Work to complete =>
Answer from the text about the United Reformed Church:
1. In what year did the church start?
2. Roughly what share of its congregations are Local Ecumenical Partnerships?
3. How many central office staff work in Global and Intercultural Ministries?

We are the United Reformed Church. We are based in Britain, with over a thousand congregations across Scotland, England and Wales, and a few in the outlying islands of Guernsey, Jersey and the Isle of Man (although none in Northern Ireland). We have strong historic links to some of the Reformed churches in continental Europe, and we value highly our fellowship with partners in CWM. At home we are known for our strong ecumenical commitment; about a quarter of our congregations are Local Ecumenical Partnerships, belonging both to the URC and to one or more other churches, for example Methodist, Baptist, or Church of England, Church of Scotland or Church in Wales.
We started in 1972, when two strands of Christian life merged together. Almost all the Presbyterian Church of England, and a large majority of local churches in the Congregational Church of England and Wales joined to form the United Reformed Church in the United Kingdom. This was a big moment, and many people hoped it would lead to broader ecumenical gains. Through the years there have indeed been further unions, but they were smaller in scope than once seemed possible. A few dozen Churches of Christ joined in 1981, and a majority of Scottish congregational churches in 2000, when we dropped the suffix ‘in the UK’ from our name.
All of this suggests that we are a recent movement. However, most of our local churches are older than the denomination. Some of them started in the 1600s, when England and Wales were strongly influenced by the Reformation, and many people wanted a pattern of worship and local church life free of government control. So they left the Church of England and worshipped separately. That is the root of much English and Welsh Congregationalism. Our other strands have different origins. English Presbyterianism came largely from Scottish people who moved south. The Churches of Christ was a 19th century movement, aiming at first to be non-denominational. Scottish Congregationalism started in the 19th century too. So we have a complex and long story to tell.
Many of our people today would be centre or slightly left in their political views. There is not much of a religious right in Britain, of the kind there is in America, and if there were, not many URC people would be keen to join it. Theologically, those who prepared the way for our Church in 1972 hoped that people of traditional beliefs and those with more liberal theology would flourish side-by-side in the URC; in some quite important ways this hope has been realized.
As Britain has become more multi-cultural in the last 70 years, the URC is glad and grateful to be part of that change. We value immensely the contribution made by our many church members whose personal and family roots stretch all around the world, as part of God’s tapestry of grace among us.
In our central office we have three staff who work in Global and Intercultural Ministries (GIM), nurturing our links with the world church and helping us to work for racial justice in our Church and wider society.

Information supplied =>
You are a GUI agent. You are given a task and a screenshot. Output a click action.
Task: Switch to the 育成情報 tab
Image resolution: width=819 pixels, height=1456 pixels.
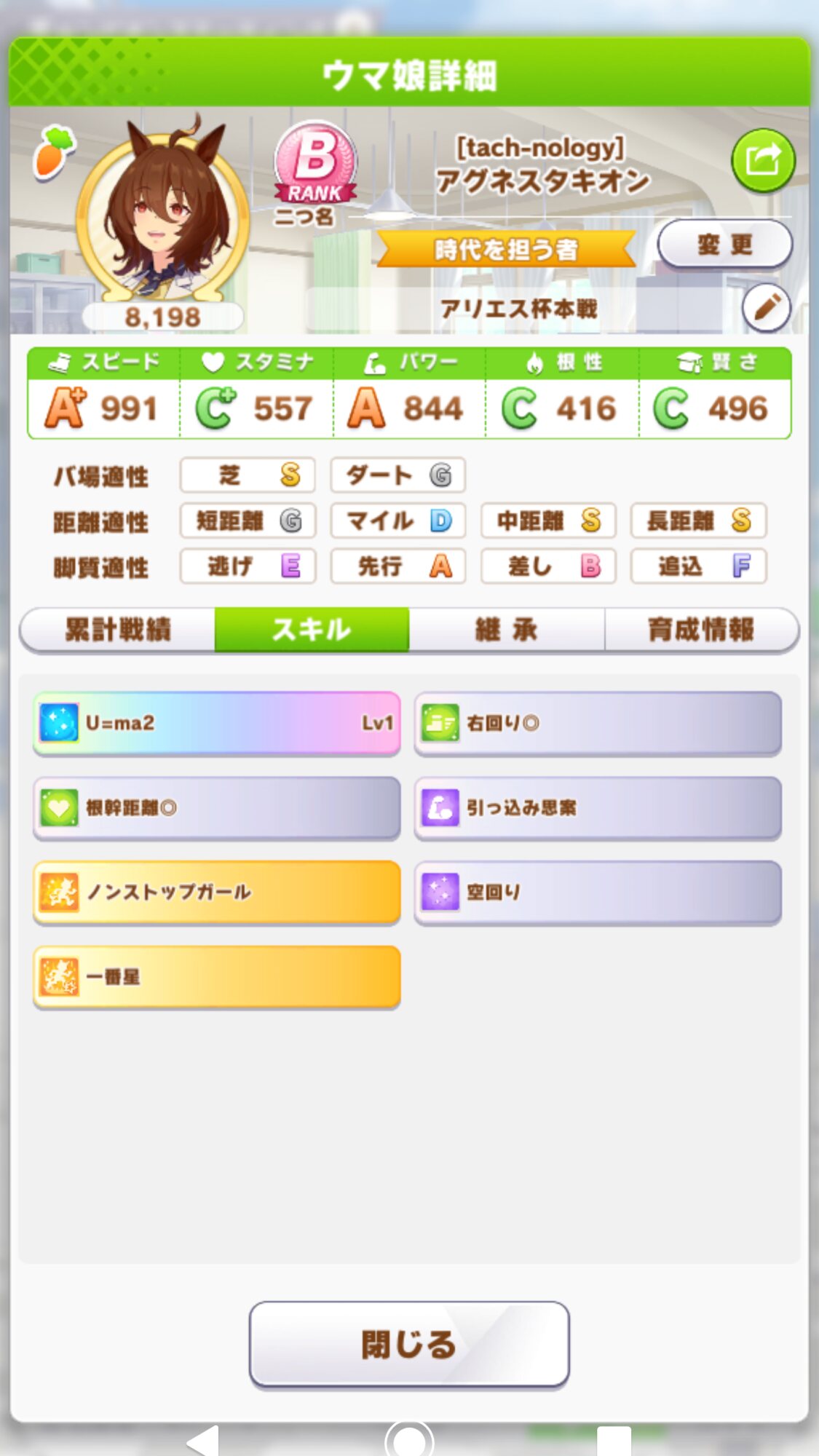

Result below =>
1. 1972
2. About a quarter
3. Three